Recommendations for the workers setting:

  • leave the default of 3 to avoid overloading the pypi master

  • official servers located in data centers could run 10 workers

  • anything beyond 10 is probably unreasonable and is not allowed.

hash-index

The hash-index is a boolean (true/false) to determine if package hashing should be used.

The Recommended setting: the default of false for full pip/pypi compatibility.

Warning

Package index directory hashing is incompatible with pip, and so this should only be used in an environment where it is behind an application that can translate URIs to filesystem locations.

Apache rewrite rules when using hash-index

When using this setting with an apache server. The apache server will need the following rewrite rules:

RewriteRule ^([^/])([^/]*)/$ /mirror/pypi/web/simple/$1/$1$2/
RewriteRule ^([^/])([^/]*)/([^/]+)$/ /mirror/pypi/web/simple/$1/$1$2/$3

NGINX rewrite rules when using hash-index

When using this setting with an nginx server. The nginx server will need the following rewrite rules:

rewrite ^/simple/([^/])([^/]*)/$ /simple/$1/$1$2/ last;
rewrite ^/simple/([^/])([^/]*)/([^/]+)$/ /simple/$1/$1$2/$3 last;

stop-on-error

The stop-on-error setting is a boolean (true/false) setting that indicates if bandersnatch should stop immediately if it encounters an error.

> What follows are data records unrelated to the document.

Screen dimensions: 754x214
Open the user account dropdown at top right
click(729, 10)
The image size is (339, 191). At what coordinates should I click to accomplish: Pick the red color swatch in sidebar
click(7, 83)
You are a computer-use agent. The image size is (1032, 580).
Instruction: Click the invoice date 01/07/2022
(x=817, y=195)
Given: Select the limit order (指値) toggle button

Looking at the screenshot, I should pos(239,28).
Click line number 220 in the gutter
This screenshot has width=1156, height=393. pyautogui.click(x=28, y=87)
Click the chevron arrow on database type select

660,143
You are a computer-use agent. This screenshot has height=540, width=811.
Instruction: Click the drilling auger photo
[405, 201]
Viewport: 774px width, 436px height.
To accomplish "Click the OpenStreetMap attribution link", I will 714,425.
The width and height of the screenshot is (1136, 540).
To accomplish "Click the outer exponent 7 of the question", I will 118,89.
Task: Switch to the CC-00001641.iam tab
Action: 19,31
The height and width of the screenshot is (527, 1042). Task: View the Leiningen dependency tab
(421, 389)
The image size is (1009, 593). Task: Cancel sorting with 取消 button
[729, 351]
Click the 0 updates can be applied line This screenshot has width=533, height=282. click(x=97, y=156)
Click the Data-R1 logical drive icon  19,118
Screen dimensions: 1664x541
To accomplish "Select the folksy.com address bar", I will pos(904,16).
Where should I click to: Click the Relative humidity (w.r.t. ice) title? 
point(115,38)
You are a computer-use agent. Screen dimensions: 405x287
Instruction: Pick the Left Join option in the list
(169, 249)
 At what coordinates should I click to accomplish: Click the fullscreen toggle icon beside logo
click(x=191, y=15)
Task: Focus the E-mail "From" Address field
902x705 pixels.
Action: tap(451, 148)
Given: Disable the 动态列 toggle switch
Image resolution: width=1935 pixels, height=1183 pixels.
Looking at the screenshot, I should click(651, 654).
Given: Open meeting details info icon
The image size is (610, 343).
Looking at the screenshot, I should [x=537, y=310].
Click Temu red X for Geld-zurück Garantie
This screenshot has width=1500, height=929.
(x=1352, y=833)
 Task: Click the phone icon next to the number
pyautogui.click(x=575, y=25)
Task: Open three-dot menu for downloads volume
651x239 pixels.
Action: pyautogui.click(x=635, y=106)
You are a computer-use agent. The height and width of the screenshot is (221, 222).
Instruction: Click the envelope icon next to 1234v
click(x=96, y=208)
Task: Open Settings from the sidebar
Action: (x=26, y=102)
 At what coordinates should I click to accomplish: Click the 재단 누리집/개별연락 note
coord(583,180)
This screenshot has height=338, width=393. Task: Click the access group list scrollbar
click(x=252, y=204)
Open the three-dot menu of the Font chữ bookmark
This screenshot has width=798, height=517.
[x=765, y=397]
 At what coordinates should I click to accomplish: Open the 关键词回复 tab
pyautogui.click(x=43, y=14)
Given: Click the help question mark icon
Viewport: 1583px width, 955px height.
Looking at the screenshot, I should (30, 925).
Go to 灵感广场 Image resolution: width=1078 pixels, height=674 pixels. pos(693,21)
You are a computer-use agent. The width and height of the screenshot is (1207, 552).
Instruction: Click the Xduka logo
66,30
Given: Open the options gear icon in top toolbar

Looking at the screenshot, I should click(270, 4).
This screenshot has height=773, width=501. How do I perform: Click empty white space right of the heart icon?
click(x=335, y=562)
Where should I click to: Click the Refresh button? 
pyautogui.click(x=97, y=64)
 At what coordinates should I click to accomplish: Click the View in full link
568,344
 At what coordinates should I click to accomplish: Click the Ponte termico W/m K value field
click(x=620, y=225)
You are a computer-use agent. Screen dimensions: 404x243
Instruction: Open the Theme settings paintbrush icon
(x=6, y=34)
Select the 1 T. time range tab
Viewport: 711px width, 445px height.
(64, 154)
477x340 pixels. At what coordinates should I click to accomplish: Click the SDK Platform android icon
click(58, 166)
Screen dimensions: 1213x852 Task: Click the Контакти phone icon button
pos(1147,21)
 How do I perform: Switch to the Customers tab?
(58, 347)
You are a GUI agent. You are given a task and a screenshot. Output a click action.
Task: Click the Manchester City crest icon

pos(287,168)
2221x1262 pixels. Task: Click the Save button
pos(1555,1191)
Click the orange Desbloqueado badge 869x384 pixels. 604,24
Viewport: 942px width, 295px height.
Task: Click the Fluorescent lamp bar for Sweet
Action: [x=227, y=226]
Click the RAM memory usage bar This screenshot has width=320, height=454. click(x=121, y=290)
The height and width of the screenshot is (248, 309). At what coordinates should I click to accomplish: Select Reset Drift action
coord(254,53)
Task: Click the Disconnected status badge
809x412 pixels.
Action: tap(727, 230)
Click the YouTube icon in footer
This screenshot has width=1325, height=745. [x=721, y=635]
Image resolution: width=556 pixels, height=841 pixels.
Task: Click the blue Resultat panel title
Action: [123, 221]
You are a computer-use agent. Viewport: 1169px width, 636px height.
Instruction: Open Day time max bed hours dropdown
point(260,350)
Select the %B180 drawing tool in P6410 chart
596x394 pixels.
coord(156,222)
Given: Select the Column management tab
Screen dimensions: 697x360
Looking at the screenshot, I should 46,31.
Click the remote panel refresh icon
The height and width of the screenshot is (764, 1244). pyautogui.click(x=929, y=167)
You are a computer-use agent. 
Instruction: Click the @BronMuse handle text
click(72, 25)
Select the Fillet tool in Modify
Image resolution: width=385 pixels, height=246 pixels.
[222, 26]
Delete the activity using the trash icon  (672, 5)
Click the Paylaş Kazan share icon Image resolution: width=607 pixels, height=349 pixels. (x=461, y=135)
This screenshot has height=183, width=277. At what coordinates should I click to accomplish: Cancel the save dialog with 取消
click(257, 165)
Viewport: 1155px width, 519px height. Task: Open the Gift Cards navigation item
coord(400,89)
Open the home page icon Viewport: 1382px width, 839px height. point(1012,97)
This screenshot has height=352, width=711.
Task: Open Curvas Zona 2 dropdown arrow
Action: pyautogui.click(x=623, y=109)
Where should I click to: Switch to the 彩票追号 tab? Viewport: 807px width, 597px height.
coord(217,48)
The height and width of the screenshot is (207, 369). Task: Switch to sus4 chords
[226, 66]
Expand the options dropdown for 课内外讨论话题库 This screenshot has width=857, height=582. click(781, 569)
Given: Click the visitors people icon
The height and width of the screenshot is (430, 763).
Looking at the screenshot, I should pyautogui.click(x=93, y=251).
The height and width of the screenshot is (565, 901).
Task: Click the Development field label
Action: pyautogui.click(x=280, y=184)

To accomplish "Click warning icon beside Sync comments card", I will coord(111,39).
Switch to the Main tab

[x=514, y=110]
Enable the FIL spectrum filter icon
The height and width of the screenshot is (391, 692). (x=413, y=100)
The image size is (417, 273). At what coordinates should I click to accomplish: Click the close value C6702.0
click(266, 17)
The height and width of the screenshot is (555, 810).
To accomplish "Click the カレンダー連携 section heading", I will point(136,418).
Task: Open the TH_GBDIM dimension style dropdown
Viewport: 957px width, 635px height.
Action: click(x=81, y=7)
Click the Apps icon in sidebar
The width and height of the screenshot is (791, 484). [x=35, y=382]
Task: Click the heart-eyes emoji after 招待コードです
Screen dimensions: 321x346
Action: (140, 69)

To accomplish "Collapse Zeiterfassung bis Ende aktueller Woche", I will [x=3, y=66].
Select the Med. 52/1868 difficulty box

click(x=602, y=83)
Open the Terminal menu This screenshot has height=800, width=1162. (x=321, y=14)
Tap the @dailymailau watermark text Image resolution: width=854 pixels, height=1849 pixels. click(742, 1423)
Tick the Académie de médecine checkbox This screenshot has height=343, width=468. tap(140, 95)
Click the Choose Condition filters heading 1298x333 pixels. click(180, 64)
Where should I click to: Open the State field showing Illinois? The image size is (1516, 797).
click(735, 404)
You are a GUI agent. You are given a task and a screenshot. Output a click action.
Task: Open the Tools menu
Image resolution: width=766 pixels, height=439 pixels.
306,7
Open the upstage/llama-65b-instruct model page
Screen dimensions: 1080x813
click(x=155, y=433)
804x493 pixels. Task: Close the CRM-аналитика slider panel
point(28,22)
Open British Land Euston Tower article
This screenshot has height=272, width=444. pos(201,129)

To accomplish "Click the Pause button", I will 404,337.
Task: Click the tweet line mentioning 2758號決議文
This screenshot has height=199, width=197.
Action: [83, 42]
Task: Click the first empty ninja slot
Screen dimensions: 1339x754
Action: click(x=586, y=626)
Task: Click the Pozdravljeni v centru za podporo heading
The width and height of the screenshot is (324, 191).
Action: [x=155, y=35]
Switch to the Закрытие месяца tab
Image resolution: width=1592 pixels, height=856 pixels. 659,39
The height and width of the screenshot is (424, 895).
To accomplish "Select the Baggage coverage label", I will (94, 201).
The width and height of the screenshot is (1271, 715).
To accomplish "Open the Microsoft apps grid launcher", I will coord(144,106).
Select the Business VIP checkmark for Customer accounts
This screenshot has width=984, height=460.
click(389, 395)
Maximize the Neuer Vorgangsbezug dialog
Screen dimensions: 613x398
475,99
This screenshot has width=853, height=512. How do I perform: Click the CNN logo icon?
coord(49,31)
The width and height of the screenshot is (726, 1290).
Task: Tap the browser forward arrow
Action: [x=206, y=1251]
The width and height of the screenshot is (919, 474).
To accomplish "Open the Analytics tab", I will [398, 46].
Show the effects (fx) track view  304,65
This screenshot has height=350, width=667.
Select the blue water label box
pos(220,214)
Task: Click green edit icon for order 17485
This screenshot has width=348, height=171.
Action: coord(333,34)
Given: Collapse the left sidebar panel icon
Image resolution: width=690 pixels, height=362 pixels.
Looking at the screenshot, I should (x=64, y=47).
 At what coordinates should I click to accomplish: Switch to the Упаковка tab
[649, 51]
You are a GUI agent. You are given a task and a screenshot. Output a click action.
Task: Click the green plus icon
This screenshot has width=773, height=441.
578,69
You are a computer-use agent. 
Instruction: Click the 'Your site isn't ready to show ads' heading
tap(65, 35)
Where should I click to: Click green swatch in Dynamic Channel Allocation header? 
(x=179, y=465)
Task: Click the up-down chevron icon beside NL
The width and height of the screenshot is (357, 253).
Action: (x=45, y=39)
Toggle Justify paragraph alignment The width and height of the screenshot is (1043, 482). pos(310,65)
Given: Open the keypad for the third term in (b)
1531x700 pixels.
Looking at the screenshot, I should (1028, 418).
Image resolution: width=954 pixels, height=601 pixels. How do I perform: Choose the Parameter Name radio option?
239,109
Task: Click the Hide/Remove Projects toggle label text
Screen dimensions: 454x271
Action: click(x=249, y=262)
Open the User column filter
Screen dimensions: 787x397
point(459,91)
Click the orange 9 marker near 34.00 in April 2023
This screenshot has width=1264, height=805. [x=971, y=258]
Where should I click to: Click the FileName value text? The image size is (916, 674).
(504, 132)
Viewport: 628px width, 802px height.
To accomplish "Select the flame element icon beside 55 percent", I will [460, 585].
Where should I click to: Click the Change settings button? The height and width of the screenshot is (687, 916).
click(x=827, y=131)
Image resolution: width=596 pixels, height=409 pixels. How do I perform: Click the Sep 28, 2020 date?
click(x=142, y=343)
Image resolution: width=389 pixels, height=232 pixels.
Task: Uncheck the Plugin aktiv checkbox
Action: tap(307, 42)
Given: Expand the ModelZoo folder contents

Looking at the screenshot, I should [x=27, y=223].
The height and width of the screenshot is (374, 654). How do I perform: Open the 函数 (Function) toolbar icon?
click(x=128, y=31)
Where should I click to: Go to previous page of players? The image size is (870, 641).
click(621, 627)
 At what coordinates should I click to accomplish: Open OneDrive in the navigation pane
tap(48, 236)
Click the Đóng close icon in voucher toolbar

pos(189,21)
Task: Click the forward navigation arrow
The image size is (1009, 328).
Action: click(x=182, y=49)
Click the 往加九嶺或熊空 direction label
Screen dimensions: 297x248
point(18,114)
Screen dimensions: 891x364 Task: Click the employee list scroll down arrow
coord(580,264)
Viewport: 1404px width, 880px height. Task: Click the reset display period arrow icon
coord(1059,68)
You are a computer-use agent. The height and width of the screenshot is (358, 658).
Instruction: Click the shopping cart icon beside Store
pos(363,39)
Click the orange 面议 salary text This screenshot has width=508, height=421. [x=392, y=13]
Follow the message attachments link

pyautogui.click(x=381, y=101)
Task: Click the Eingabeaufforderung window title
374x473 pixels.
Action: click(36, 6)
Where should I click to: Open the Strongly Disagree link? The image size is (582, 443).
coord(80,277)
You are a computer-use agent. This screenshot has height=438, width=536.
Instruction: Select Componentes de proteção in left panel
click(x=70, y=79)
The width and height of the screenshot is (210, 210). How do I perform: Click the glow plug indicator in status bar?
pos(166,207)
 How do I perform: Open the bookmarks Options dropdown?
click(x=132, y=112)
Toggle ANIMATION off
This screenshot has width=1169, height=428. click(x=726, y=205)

If this setting is false it will not stop when an error is encountered but it will not mark the sync as successful when the sync is complete.

[mirror]
stop-on-error = false

log-config

The log-config setting is a string containing the filename of a python logging configuration file.

Example:

[mirror]
log-config = /etc/bandersnatch-log.conf

root_uri

The root_uri is a string containing a uri which is the root added to relative links.

Note

This is generally not necessary, but was added for the official internal PyPI mirror, which requires serving packages from https://files.pythonhosted.org

Example:

[mirror]
root_uri = https://example.com

diff-file

The diff file is a string containing the filename to log the files that were downloaded during the mirror. This file can then be used to synchronize external disks or send the files through some other mechanism to offline systems. You can then sync the list of files to an attached drive or ssh destination such as a diode:

rsync -av --files-from=/srv/pypi/mirrored-files / /mnt/usb/

You can also use this file list as an input to 7zip to create split archives for transfers, allowing you to size the files as you needed:

7za a -i@"/srv/pypi/mirrored-files" -spf -v100m path_to_new_zip.7z

Example:

[mirror]
diff-file = /srv/pypi/mirrored-files

diff-append-epoch

The diff append epoch is a boolean (true/false) setting that indicates if the diff-file should be appended with the current epoch time. This can be used to track diffs over time so the diff file doesn’t get cobbered each run. It is only used when diff-file is used.

Example:

[mirror]
diff-append-epoch = true

compare-method

The compare method is used to set how to compare an existing file with upstream file to determine whether a download is required:

  • hash: this is the default which reads local file content and computes hashes (currently sha256sum), it is reliable but sometimes slower;

  • stat: use file size and change time to compare, which is named after the stat() syscall, this avoids retrieving the full file content thus reducing some io workloads.

Example:

[mirror]
compare-method = hash